Step 2: Query Step In the second step the GraphRAG uses the knowledge graph it created to provide context to the LLM so that it can more accurately answer a question.
Microsoft explains that Retrieval Augmented Generation (RAG) struggles to retrieve information that’s based on a topic because it’s only looking at semantic relationships.
GraphRAG outperforms RAG by first transforming all documents in its search index into a knowledge graph that hierarchically organizes topics and subtopics (themes) into increasingly specific layers. While RAG relies on semantic relationships to find answers, GraphRAG uses thematic similarity, enabling it to locate answers even when semantically related keywords are absent in the document.
This is how the original GraphRAG announcement explains it:
“Baseline RAG struggles with queries that require aggregation of information across the dataset to compose an answer. Queries such as “What are the top 5 themes in the data?” perform terribly because baseline RAG relies on a vector search of semantically similar text content within the dataset. There is nothing in the query to direct it to the correct information.
However, with GraphRAG we can answer such questions, because the structure of the LLM-generated knowledge graph tells us about the structure (and thus themes) of the dataset as a whole. This allows the private dataset to be organized into meaningful semantic clusters that are pre-summarized. The LLM uses these clusters to summarize these themes when responding to a user query.”
Update To GraphRAG
To recap, GraphRAG creates a knowledge graph from the search index. A “community” refers to a group of related segments or documents clustered based on topical similarity, and a “community report” is the summary generated by the LLM for each community.
The original version of GraphRAG was inefficient because it processed all community reports, including irrelevant lower-level summaries, regardless of their relevance to the search query.
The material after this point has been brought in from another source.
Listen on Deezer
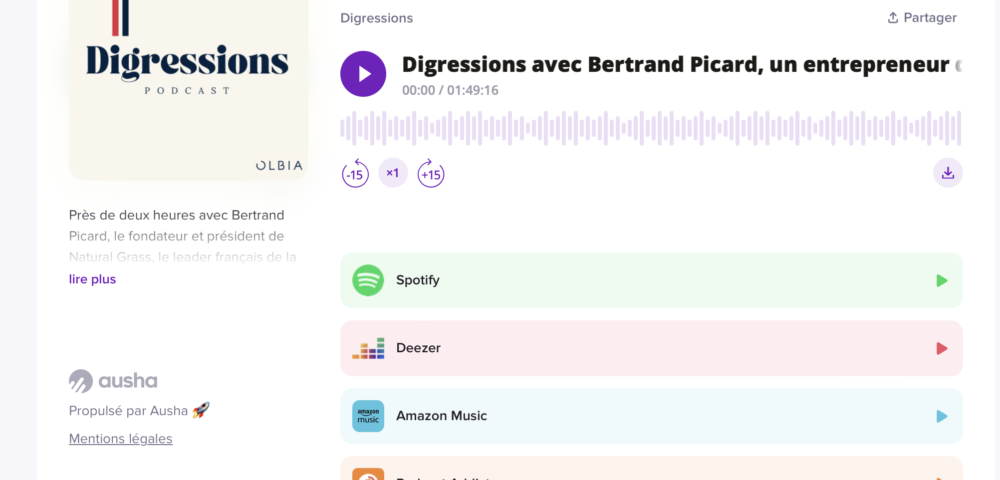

Microsoft describes this as a “static” approach since it lacks dynamic filtering.
The updated GraphRAG introduces “dynamic community selection,” which evaluates the relevance of each community report. Irrelevant reports and their sub-communities are removed, improving efficiency and precision by focusing only on relevant information.
Microsoft explains:
“Here, we introduce dynamic community selection to the global search algorithm, which leverages the knowledge graph structure of the indexed dataset. Starting from the root of the knowledge graph, we use an LLM to rate how relevant a community report is in answering the user question. If the report is deemed irrelevant, we simply remove it and its nodes (or sub-communities) from the search process. On the other hand, if the report is deemed relevant, we then traverse down its child nodes and repeat the operation. Finally, only relevant reports are passed to the map-reduce operation to generate the response to the user. “
Takeaways: Results Of Updated GraphRAG
Microsoft tested the new version of GraphRAG and concluded that it resulted in a 77% reduction in computational costs, specifically the token cost when processed by the LLM. Tokens are the basic units of text that are processed by LLMs. The improved GraphRAG is able to use a smaller LLM, further reducing costs without compromising the quality of the results.
The positive impacts on search results quality are:
Dynamic search provides responses that are more specific information.
Responses makes more references to source material, which improves the credibility of the responses.
Results are more comprehensive and specific to the user’s query, which helps to avoid offering too much information.
Dynamic community selection in GraphRAG improves search results quality by generating responses that are more specific, relevant, and supported by source material.